> TO DO:
a. How would you translate this sentence from the article on North American energy trade into Spanish: "Energy officials agree North America's bilateral trade structure effectively meets regional demand as USMCA renegotiations loom."
b. Can you continue the article on North American energy trade from where it stops, with one more paragraph?

> TEXT SECTION:
******

North America's Integrated Energy Framework Faces USMCA Review

Energy officials agree North America's bilateral trade structure effectively meets regional demand as USMCA renegotiations loom.

Unlike the automotive and agricultural sectors, North America's energy infrastructure operates through two distinct bilateral channels rather than as a fully integrated three-country system. Canadian crude oil flows southward into US refineries, while American natural gas supplies a substantial portion of Mexico's energy needs. According to Howard Energy Partners CEO Mike Howard, approximately 70 percent of Mexico's energy consumption originates from the United States, whereas former Canada Energy Regulator CEO Gitane De Silva noted that roughly 60 percent of US oil imports derive from Canadian sources.

This asymmetrical trade arrangement has proven effective in meeting regional demand patterns, with energy industry executives, regulators, and policy specialists reaching broad consensus on its operational efficiency. The bilateral framework balances the distinct energy profiles and geographic advantages of each nation, allowing Canada to leverage its significant oil reserves and the United States to utilize its natural gas production capabilities. Mexico, meanwhile, benefits from reliable access to competitively priced energy resources that support its industrial and economic development.

******

> DATA SECTION:

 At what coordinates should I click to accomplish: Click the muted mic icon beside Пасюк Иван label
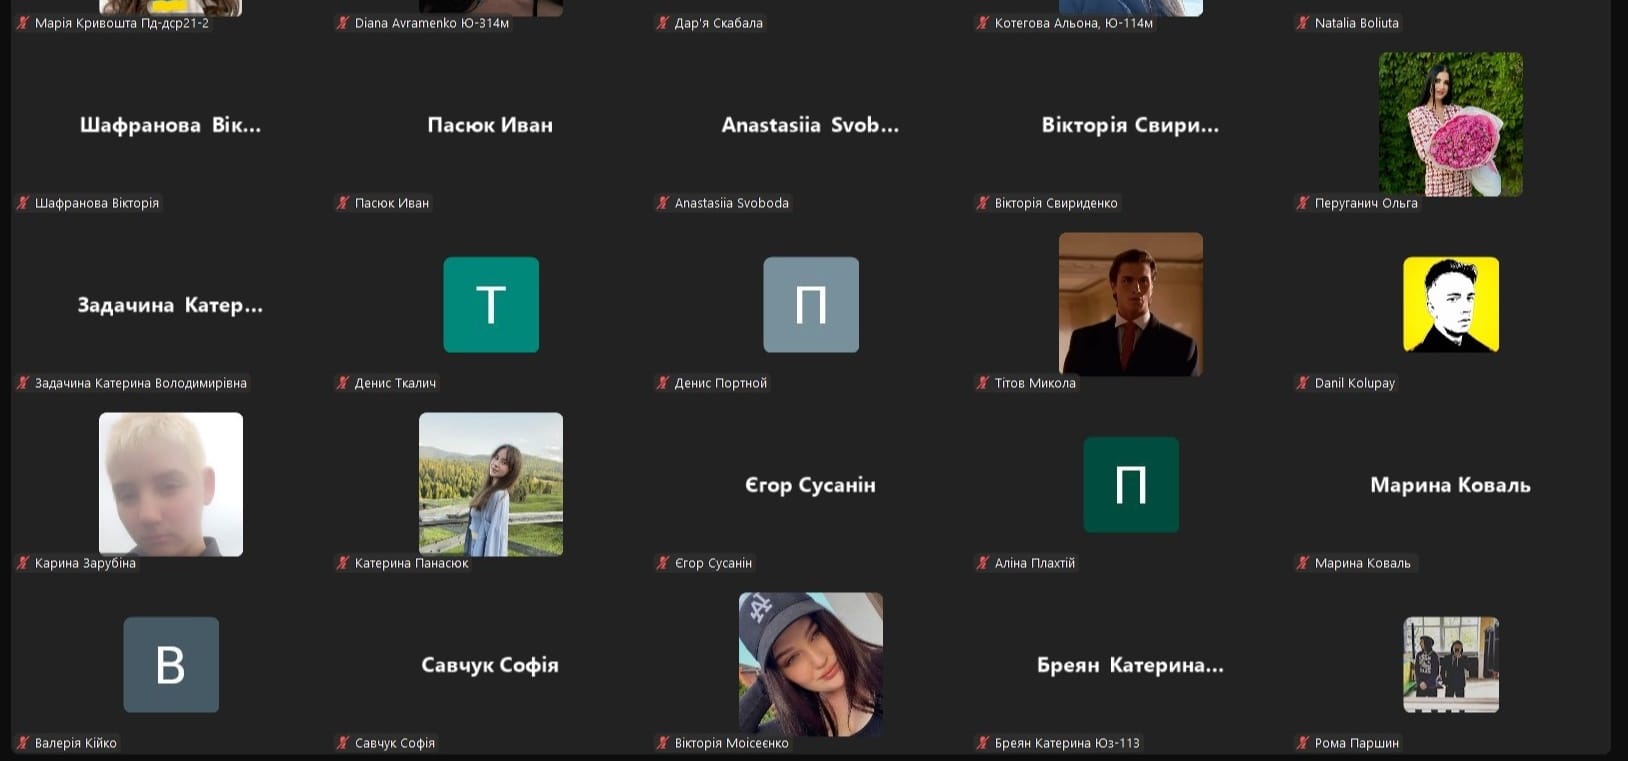coord(343,203)
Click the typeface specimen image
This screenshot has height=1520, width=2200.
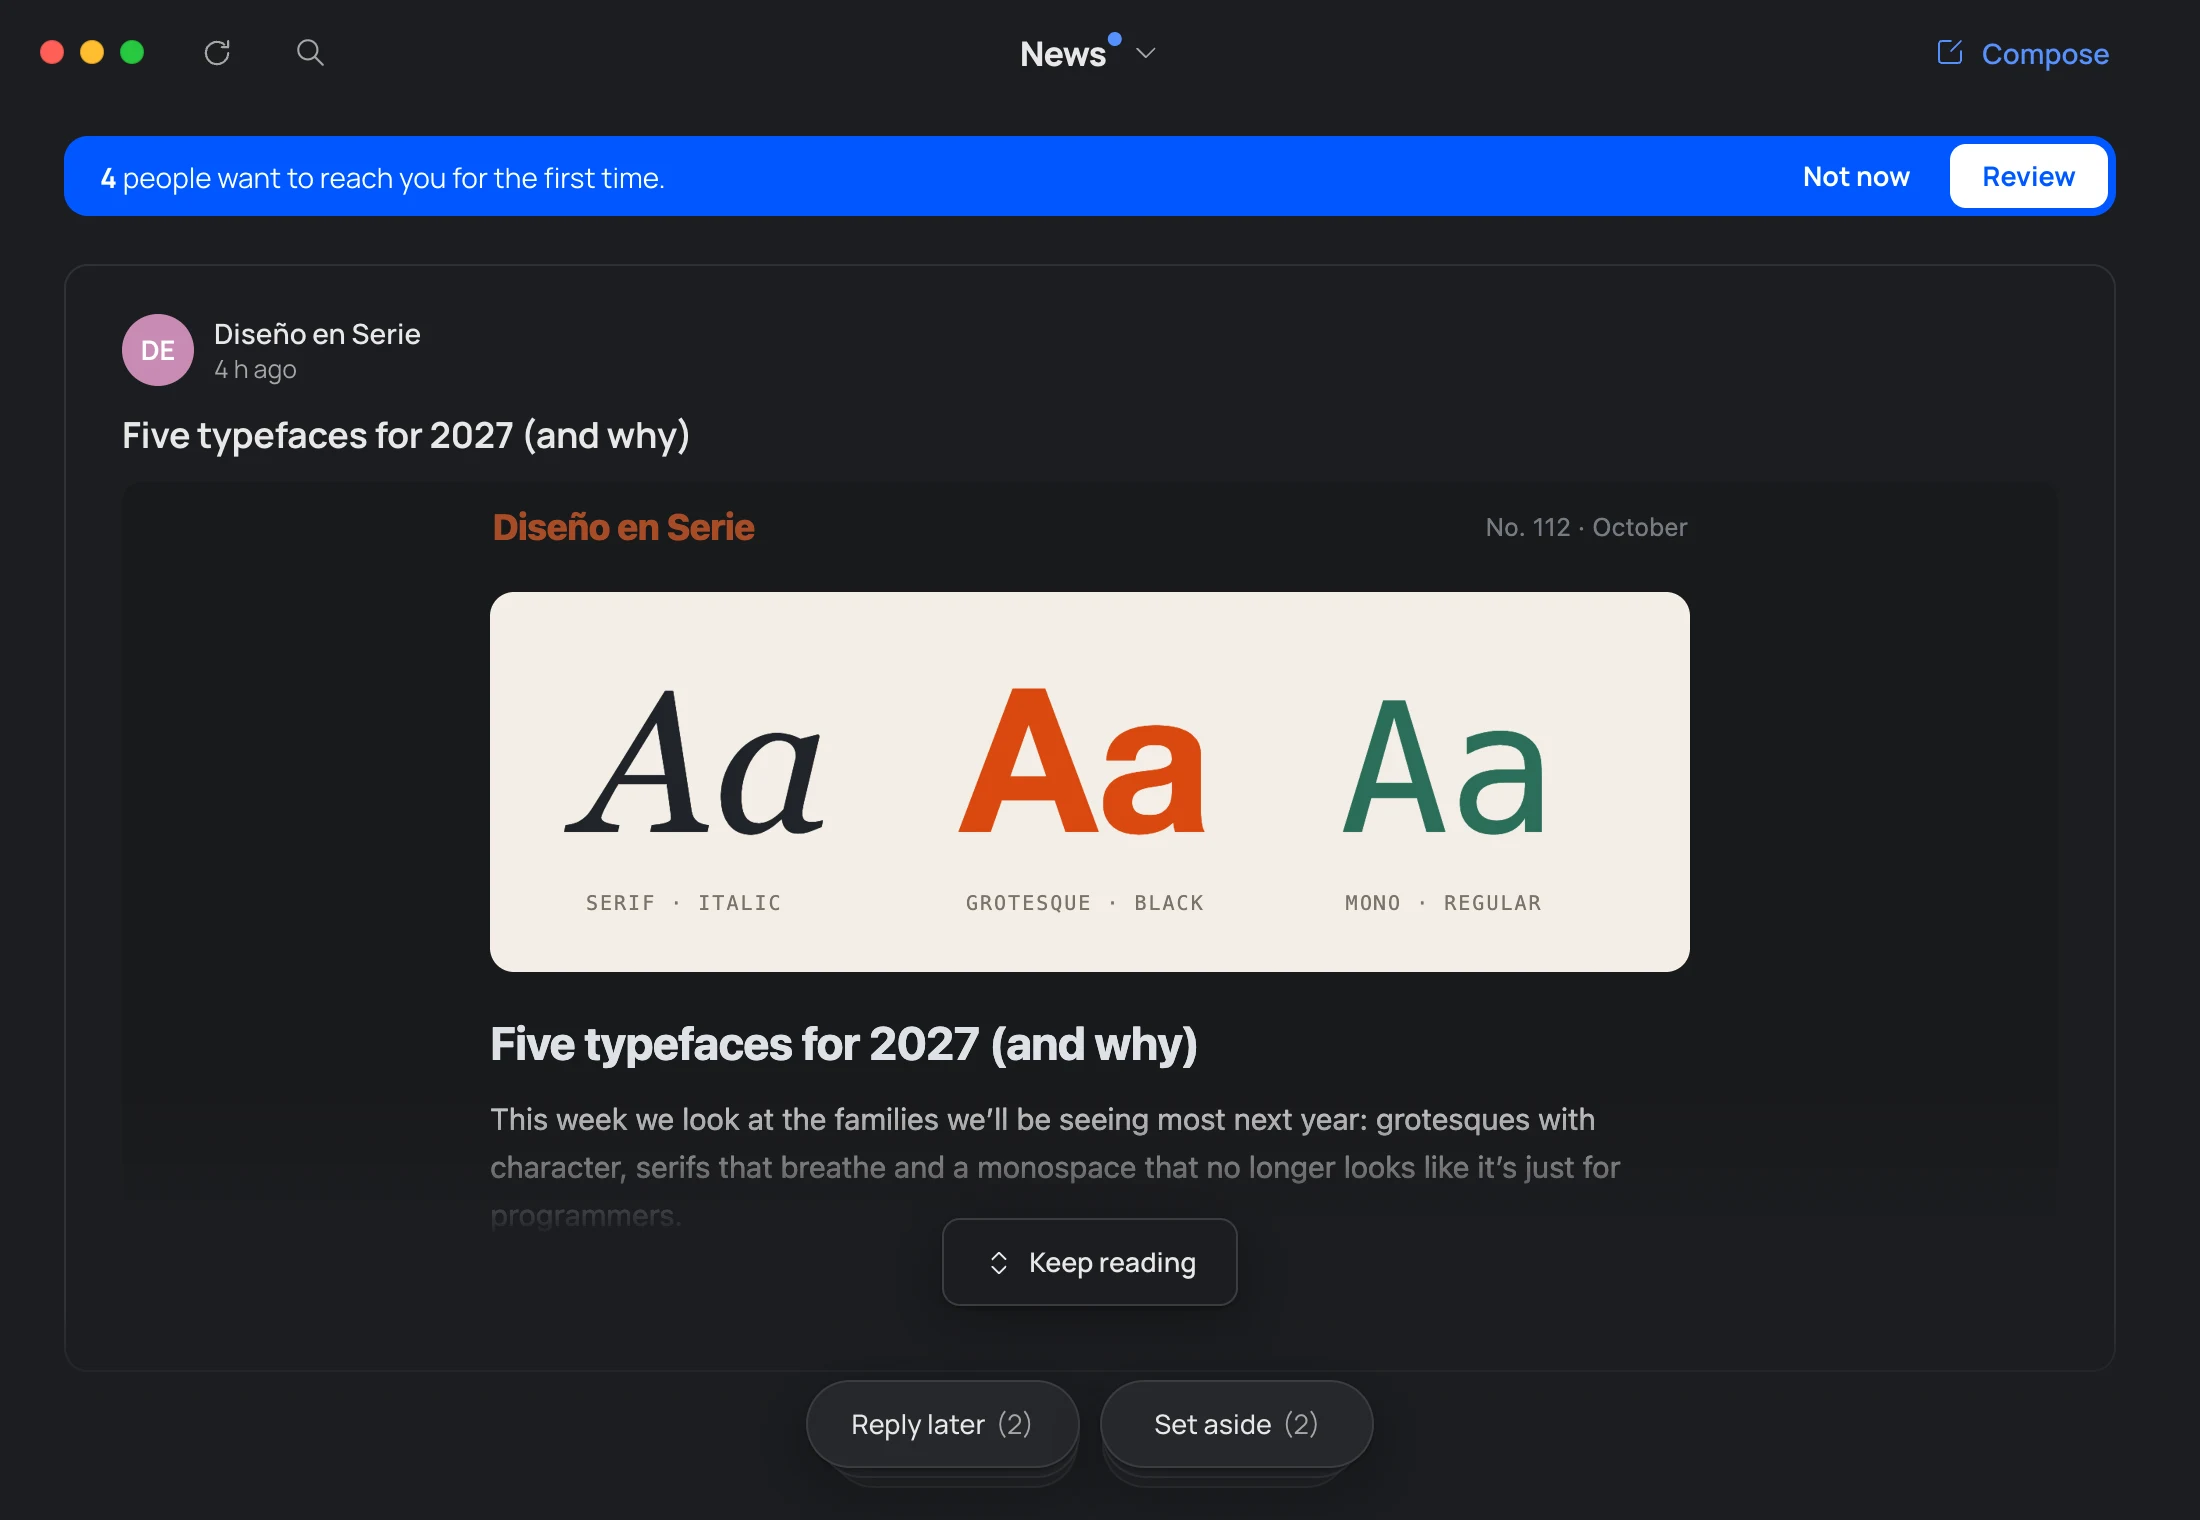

******

> RESULTS BY TASK:
a. Los funcionarios del sector energético coinciden en que la estructura comercial bilateral de América del Norte satisface eficazmente la demanda regional mientras se avecinan las renegociaciones del T-MEC.

b.
As negotiations for the United States-Mexico-Canada Agreement renewal begin, stakeholders across the energy sector emphasize the importance of preserving the existing trade mechanisms. The current bilateral structure has demonstrated resilience and effectiveness in addressing regional energy security, supply chain continuity, and economic integration objectives. Industry leaders suggest that any restructuring of these relationships should carefully consider the practical efficiencies and interdependencies that have developed over decades of continental trade.